In deze zaak heeft eiser, een productiemedewerker bij AGC Heerlen BV, een kort geding aangespannen om loondoorbetaling te vorderen. Eiser is sinds 28 september 2015 in dienst van AGC en heeft een arbeidsovereenkomst voor bepaalde tijd. Na een verkeersongeval op 4 januari 2016 heeft eiser verschillende periodes niet kunnen werken en zich op 19 september 2016 ziek gemeld. AGC heeft na een betaling van € 641,70 op 23 september 2016 geen loon meer aan eiser betaald. Eiser heeft een deskundigenoordeel van het UWV aangevraagd en stelt dat hij recht heeft op doorbetaling van zijn loon conform de wet en cao.
De rechtbank heeft de procedure beoordeeld en vastgesteld dat de spoedeisendheid van de zaak voortvloeit uit de aard van de loonvordering. De rechter heeft geconcludeerd dat AGC niet voldoende heeft aangetoond dat eiser niet in staat was om zijn werk te verrichten.
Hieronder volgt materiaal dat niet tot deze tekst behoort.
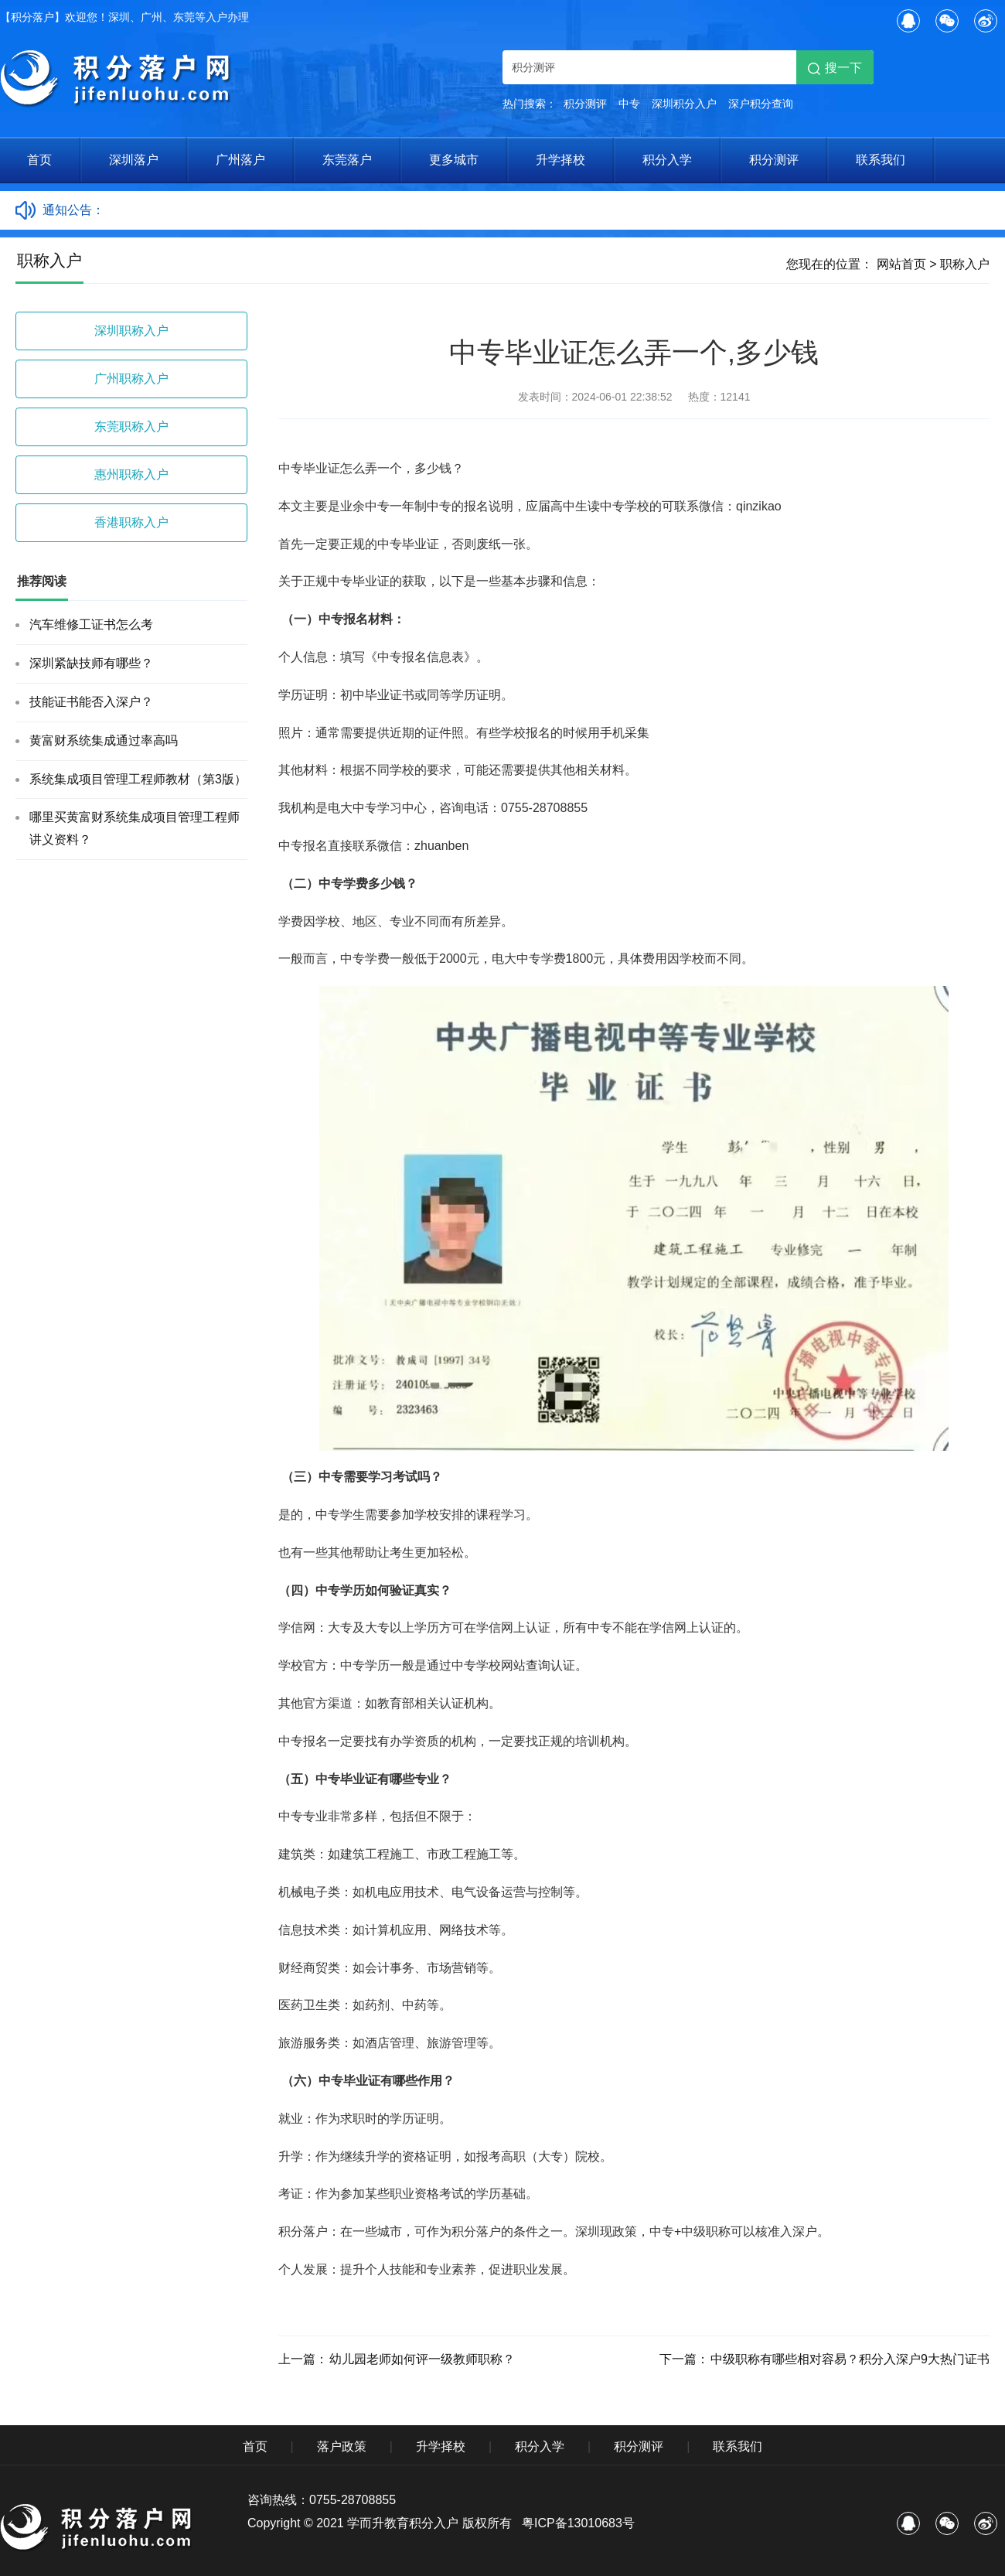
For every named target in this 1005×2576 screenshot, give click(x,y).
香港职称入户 (131, 522)
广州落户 (240, 159)
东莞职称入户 (131, 426)
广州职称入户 (131, 378)
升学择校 (560, 159)
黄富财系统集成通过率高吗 (103, 740)
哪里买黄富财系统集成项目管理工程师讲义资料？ (134, 828)
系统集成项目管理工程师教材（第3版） (138, 779)
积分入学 (667, 159)
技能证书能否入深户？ (91, 701)
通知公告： (73, 210)
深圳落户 (133, 159)
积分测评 (585, 103)
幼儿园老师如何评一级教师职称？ (422, 2359)
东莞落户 (347, 159)
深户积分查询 (760, 103)
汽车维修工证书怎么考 (91, 624)
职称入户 (965, 264)
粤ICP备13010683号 (578, 2523)
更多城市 (454, 159)
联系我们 (880, 159)
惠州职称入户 (131, 474)
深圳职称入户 (131, 330)
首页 (39, 159)
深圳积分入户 (684, 103)
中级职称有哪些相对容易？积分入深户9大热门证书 (850, 2359)
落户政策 (341, 2446)
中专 (629, 103)
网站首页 (901, 264)
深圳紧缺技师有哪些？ (91, 663)
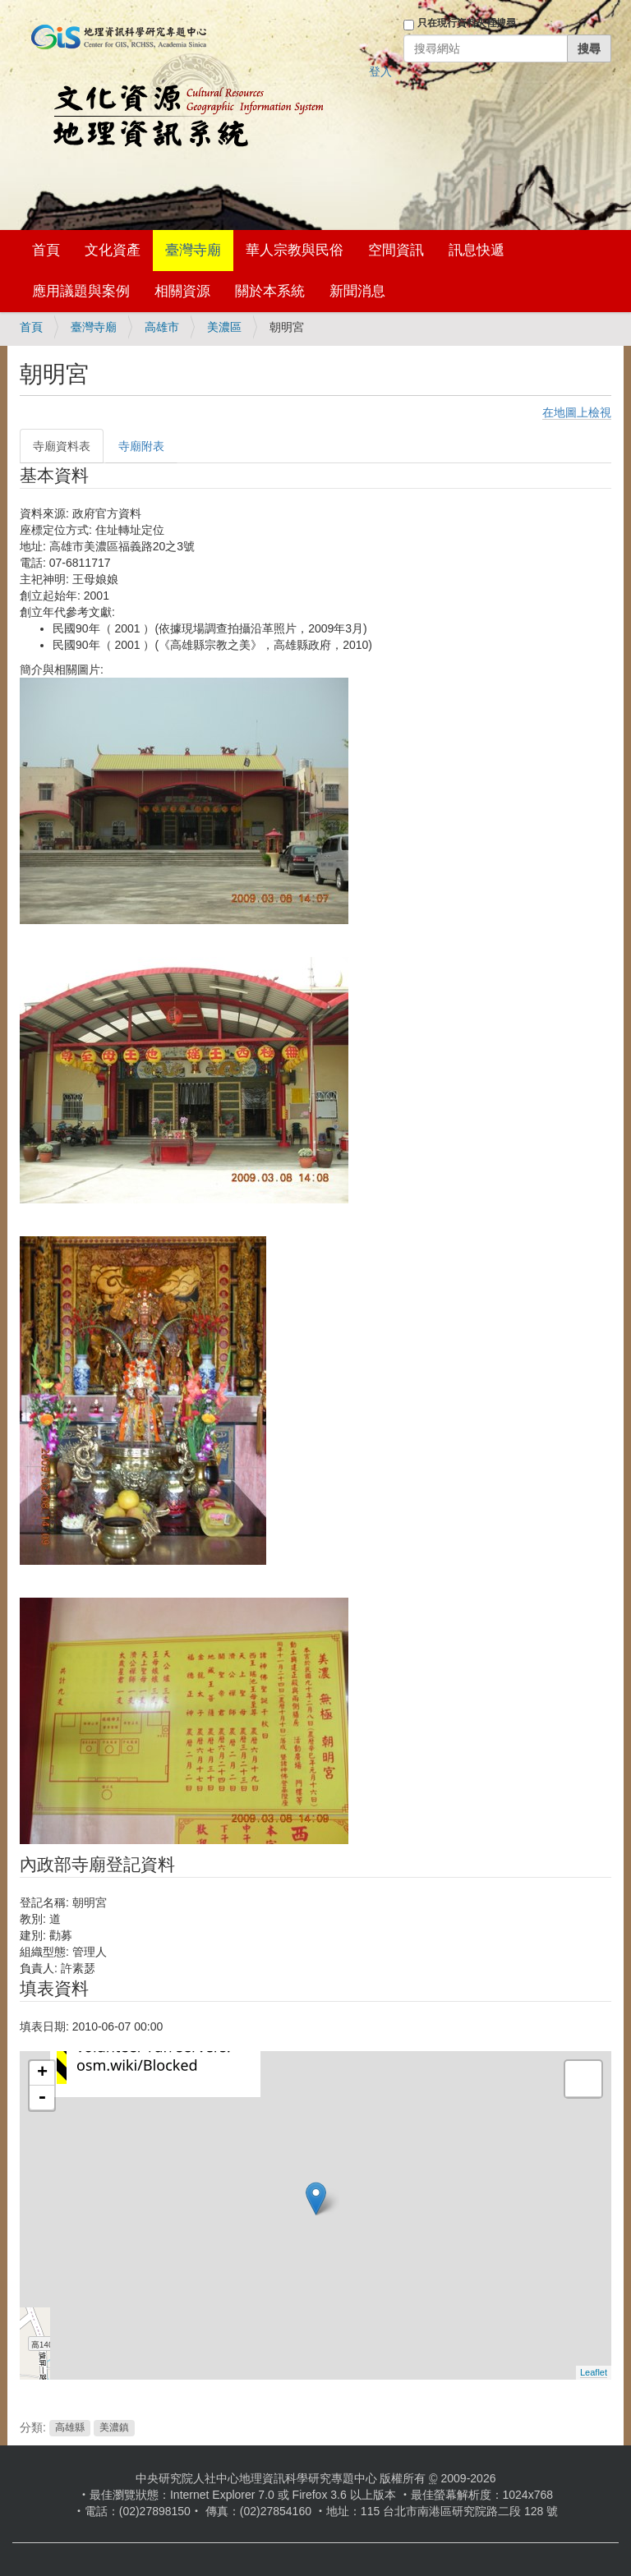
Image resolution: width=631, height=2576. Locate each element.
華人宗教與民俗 (294, 250)
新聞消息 (357, 291)
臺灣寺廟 (193, 250)
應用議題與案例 (81, 291)
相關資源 (182, 291)
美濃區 (224, 327)
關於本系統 (270, 291)
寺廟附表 (141, 446)
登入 (380, 71)
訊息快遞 (476, 250)
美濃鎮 (114, 2428)
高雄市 (162, 327)
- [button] (42, 2098)
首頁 (46, 250)
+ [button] (42, 2073)
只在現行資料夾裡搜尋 (466, 23)
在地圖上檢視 (576, 412)
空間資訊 (396, 250)
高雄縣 (70, 2428)
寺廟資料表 (61, 446)
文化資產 (112, 250)
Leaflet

De vordering tot betaling van het loon tot en met 13 oktober 2016 is toegewezen, inclusief wettelijke verhoging en rente. De vordering voor loon na 14 oktober 2016 is afgewezen wegens onvoldoende bewijs van arbeidsongeschiktheid. AGC is ook veroordeeld tot het verstrekken van loonstroken en het betalen van proceskosten.
De beslissing van de rechtbank is dat AGC moet voldoen aan de vorderingen van eiser, met uitzondering van de vordering voor loon na 14 oktober 2016, en dat AGC de proceskosten moet vergoeden.